Top of Records for the task

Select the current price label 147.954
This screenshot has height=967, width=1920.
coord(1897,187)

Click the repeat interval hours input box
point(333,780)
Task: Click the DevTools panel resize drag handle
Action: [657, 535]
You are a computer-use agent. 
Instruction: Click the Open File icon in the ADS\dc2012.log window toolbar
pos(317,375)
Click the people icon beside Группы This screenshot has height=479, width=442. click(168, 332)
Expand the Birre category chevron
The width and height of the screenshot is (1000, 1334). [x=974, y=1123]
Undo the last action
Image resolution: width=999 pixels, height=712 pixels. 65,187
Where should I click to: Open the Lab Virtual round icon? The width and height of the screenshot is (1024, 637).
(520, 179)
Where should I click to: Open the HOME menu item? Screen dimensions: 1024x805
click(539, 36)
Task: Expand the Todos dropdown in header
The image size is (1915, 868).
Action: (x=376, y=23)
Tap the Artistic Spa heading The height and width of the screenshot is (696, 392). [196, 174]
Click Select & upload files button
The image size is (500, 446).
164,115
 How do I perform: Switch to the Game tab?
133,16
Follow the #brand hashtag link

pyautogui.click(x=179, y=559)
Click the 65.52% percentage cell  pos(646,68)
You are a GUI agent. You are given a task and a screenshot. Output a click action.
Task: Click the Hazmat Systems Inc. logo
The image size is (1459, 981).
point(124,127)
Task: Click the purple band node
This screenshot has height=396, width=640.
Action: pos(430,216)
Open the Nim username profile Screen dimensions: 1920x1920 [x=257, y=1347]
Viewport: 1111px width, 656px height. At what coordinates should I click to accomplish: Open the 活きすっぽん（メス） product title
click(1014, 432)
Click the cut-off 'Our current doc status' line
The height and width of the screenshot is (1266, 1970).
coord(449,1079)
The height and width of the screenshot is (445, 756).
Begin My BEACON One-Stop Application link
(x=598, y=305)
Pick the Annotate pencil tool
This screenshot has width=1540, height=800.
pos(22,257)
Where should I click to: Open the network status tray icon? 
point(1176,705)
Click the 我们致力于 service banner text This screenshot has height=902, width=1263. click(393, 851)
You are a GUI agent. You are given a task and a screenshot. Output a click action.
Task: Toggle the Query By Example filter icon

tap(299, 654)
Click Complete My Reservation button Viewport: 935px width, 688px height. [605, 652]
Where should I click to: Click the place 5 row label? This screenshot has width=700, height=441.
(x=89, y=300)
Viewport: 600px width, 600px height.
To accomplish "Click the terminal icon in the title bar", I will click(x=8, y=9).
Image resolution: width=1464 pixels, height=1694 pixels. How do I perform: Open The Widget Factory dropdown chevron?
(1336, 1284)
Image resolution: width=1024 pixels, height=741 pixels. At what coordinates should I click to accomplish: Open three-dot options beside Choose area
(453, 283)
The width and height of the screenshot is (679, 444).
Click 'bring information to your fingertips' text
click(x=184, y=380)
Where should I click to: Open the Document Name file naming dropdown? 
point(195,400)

Bottom of Records for the task

Each record above must be output without any alteration.

### Task solution
Select the current price label 147.954
This screenshot has height=967, width=1920.
coord(1897,187)

Click the repeat interval hours input box
point(333,780)
Task: Click the DevTools panel resize drag handle
Action: [657, 535]
You are a computer-use agent. 
Instruction: Click the Open File icon in the ADS\dc2012.log window toolbar
pos(317,375)
Click the people icon beside Группы This screenshot has height=479, width=442. click(168, 332)
Expand the Birre category chevron
The width and height of the screenshot is (1000, 1334). [x=974, y=1123]
Undo the last action
Image resolution: width=999 pixels, height=712 pixels. 65,187
Where should I click to: Open the Lab Virtual round icon? The width and height of the screenshot is (1024, 637).
(520, 179)
Where should I click to: Open the HOME menu item? Screen dimensions: 1024x805
click(539, 36)
Task: Expand the Todos dropdown in header
The image size is (1915, 868).
Action: (x=376, y=23)
Tap the Artistic Spa heading The height and width of the screenshot is (696, 392). [196, 174]
Click Select & upload files button
The image size is (500, 446).
164,115
 How do I perform: Switch to the Game tab?
133,16
Follow the #brand hashtag link

pyautogui.click(x=179, y=559)
Click the 65.52% percentage cell  pos(646,68)
You are a GUI agent. You are given a task and a screenshot. Output a click action.
Task: Click the Hazmat Systems Inc. logo
The image size is (1459, 981).
point(124,127)
Task: Click the purple band node
This screenshot has height=396, width=640.
Action: pos(430,216)
Open the Nim username profile Screen dimensions: 1920x1920 [x=257, y=1347]
Viewport: 1111px width, 656px height. At what coordinates should I click to accomplish: Open the 活きすっぽん（メス） product title
click(1014, 432)
Click the cut-off 'Our current doc status' line
The height and width of the screenshot is (1266, 1970).
coord(449,1079)
The height and width of the screenshot is (445, 756).
Begin My BEACON One-Stop Application link
(x=598, y=305)
Pick the Annotate pencil tool
This screenshot has width=1540, height=800.
pos(22,257)
Where should I click to: Open the network status tray icon? 
point(1176,705)
Click the 我们致力于 service banner text This screenshot has height=902, width=1263. click(393, 851)
You are a GUI agent. You are given a task and a screenshot. Output a click action.
Task: Toggle the Query By Example filter icon

tap(299, 654)
Click Complete My Reservation button Viewport: 935px width, 688px height. [605, 652]
Where should I click to: Click the place 5 row label? This screenshot has width=700, height=441.
(x=89, y=300)
Viewport: 600px width, 600px height.
To accomplish "Click the terminal icon in the title bar", I will click(x=8, y=9).
Image resolution: width=1464 pixels, height=1694 pixels. How do I perform: Open The Widget Factory dropdown chevron?
(1336, 1284)
Image resolution: width=1024 pixels, height=741 pixels. At what coordinates should I click to accomplish: Open three-dot options beside Choose area
(453, 283)
The width and height of the screenshot is (679, 444).
Click 'bring information to your fingertips' text
click(x=184, y=380)
Where should I click to: Open the Document Name file naming dropdown? 
point(195,400)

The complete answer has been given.